In [3]:
"""
RAGAs Evaluation for NaiveRAG and then Enhanced RAG
"""
from ragas import evaluate
from ragas.metrics import faithfulness, answer_relevancy, context_precision, context_recall
from datasets import Dataset
import json
import pandas as pd
import os

# Setting OPENAI Key
openai_key = os.getenv('OPENAI_API_KEY')
if not openai_key:
    raise ValueError("Set OPENAI_API_KEY environment variable")
os.environ['OPENAI_API_KEY'] = openai_key
from langchain_openai import ChatOpenAI
llm = ChatOpenAI(model="gpt-4o-mini")

# Load both datasets
with open('../results/ragas_naive_data.json', 'r') as f:
	naive_data = json.load(f)

with open('../results/ragas_enhanced_data.json', 'r') as f:
	enhanced_data = json.load(f)

print(f"Loaded naive: {len(naive_data)} predictions")
print(f"Loaded enhanced: {len(enhanced_data)} predictions")

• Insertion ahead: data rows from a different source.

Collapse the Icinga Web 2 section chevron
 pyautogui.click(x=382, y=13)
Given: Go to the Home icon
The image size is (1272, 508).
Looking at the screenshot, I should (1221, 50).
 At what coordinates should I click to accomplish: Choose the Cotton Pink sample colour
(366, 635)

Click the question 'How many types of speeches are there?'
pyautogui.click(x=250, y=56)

Loaded naive: 50 predictions
Loaded enhanced: 50 predictions


In [4]:
print("\n")
print("EVALUATING NAIVE RAG")
print("\n")

naive_dataset = Dataset.from_dict({
	'question': [d['question'] for d in naive_data],
	'answer': [d['answer'] for d in naive_data],
	'contexts': [d['contexts'] for d in naive_data],
	'ground_truth': [d['ground_truth'] for d in naive_data]
})

naive_results = evaluate(
	naive_dataset,
	metrics=[faithfulness, answer_relevancy, context_precision, context_recall],
    llm=llm
)



EVALUATING NAIVE RAG




Evaluating:   0%|          | 0/200 [00:00<?, ?it/s]

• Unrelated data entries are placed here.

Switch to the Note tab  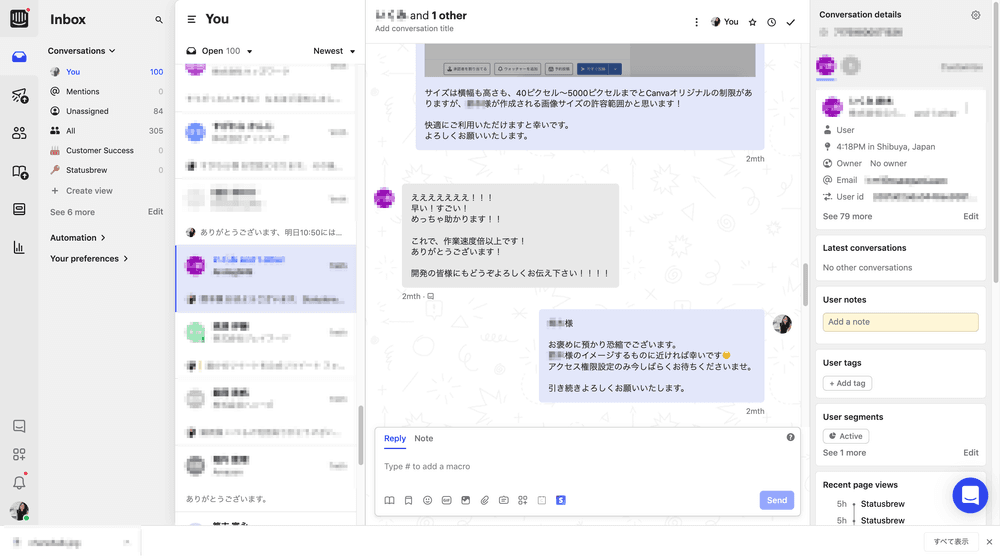pyautogui.click(x=424, y=439)
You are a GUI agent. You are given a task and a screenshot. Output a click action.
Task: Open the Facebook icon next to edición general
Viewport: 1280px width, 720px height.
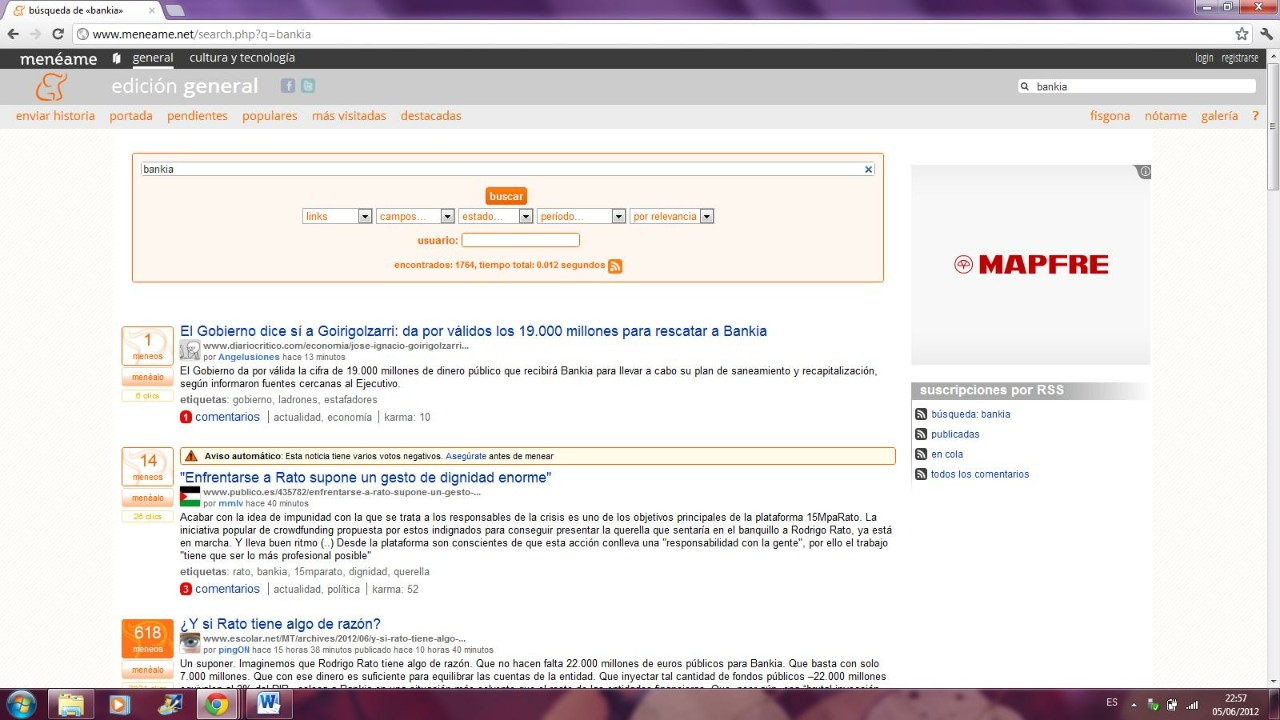[288, 86]
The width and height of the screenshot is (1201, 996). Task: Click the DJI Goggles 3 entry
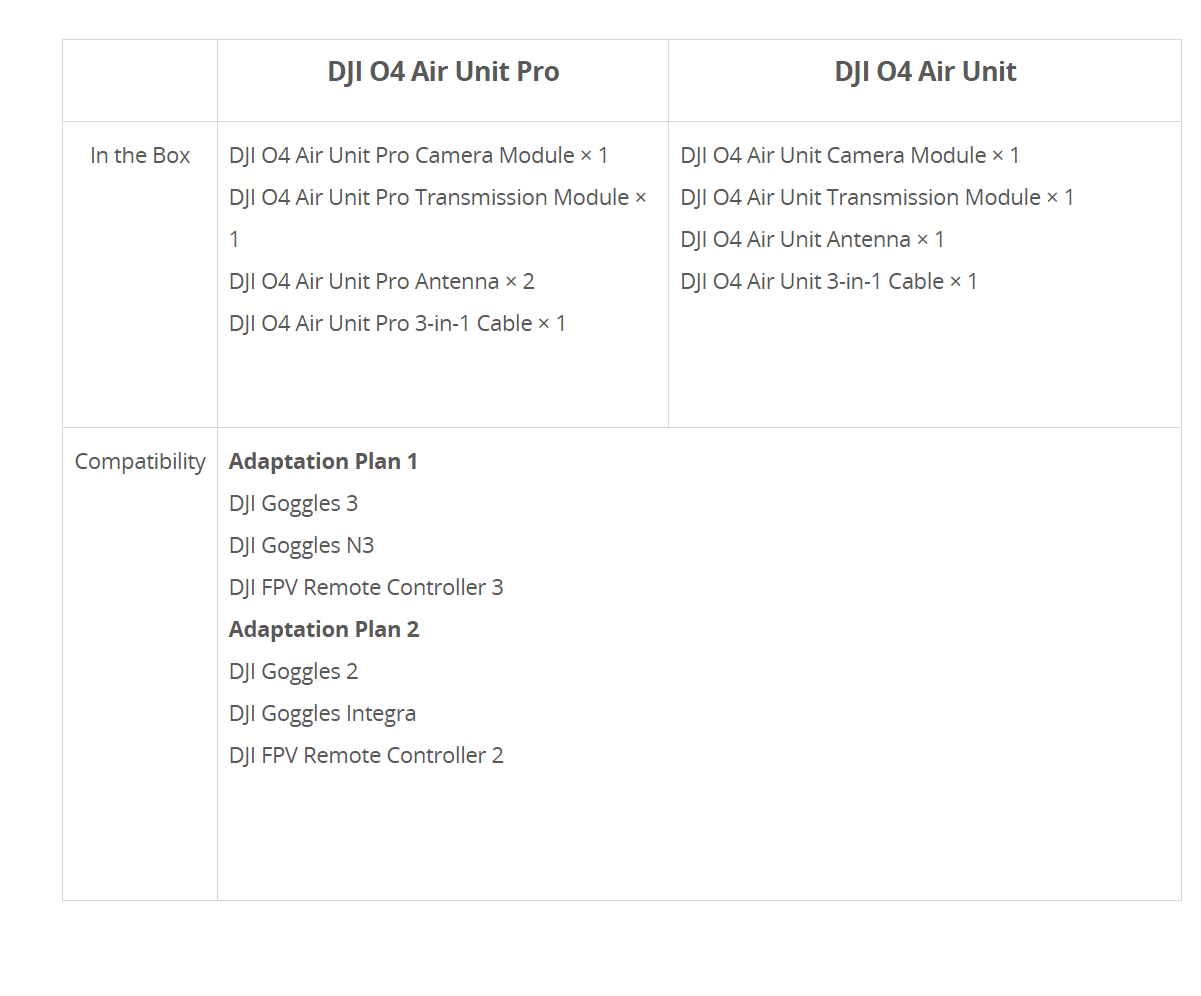tap(293, 504)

LLM returned 1 generations instead of requested 3. Proceeding with 1 generations.
LLM returned 1 generations instead of requested 3. Proceeding with 1 generations.
Exception raised in Job[0]: TimeoutError()
LLM returned 1 generations instead of requested 3. Proceeding with 1 generations.
Exception raised in Job[17]: TimeoutError()
LLM returned 1 generations instead of requested 3. Proceeding with 1 generations.
Exception raised in Job[68]: TimeoutError()
Exception raised in Job[72]: TimeoutError()
LLM returned 1 generations instead of requested 3. Proceeding with 1 generations.
Exception raised in Job[106]: TimeoutError()
Exception raised in Job[107]: TimeoutError()
Exception raised in Job[123]: TimeoutError()
Exception raised in Job[127]: TimeoutError()
LLM returned 1 generations instead of requested 3. Proceeding with 1 generations.
Exception raised in Job[172]: TimeoutError()
Exception raised in Job[186]: TimeoutError()
Exception raised in Job[188]: TimeoutError()


In [5]:
#Extracting the evaluation scores - calculating means from individual metric per question.
#Ignoring nans.
import numpy as np

naive_scores = {
	'faithfulness': np.nanmean(naive_results['faithfulness']),
	'answer_relevancy': np.nanmean(naive_results['answer_relevancy']),
	'context_precision': np.nanmean(naive_results['context_precision']),
	'context_recall': np.nanmean(naive_results['context_recall'])
}

print("\nNaive RAG Results:")
for metric, score in naive_scores.items():
	print(f"  {metric}: {score:.3f}")
	
# Count how many questions actually evaluated
valid_count = sum(1 for x in naive_results['faithfulness'] if not np.isnan(x))
print(f"\nSuccessfully evaluated: {valid_count}/50 questions")


Naive RAG Results:
  faithfulness: 0.693
  answer_relevancy: 0.728
  context_precision: 0.729
  context_recall: 0.617

Successfully evaluated: 44/50 questions


In [6]:
print("\n")
print("EVALUATING ENHANCED RAG")
print("\n")

enhanced_dataset = Dataset.from_dict({
	'question': [d['question'] for d in enhanced_data],
	'answer': [d['answer'] for d in enhanced_data],
	'contexts': [d['contexts'] for d in enhanced_data],
	'ground_truth': [d['ground_truth'] for d in enhanced_data]
})

enhanced_results = evaluate(
	enhanced_dataset,
	metrics=[faithfulness, answer_relevancy, context_precision, context_recall],
    llm=llm
)



EVALUATING ENHANCED RAG




Evaluating:   0%|          | 0/200 [00:00<?, ?it/s]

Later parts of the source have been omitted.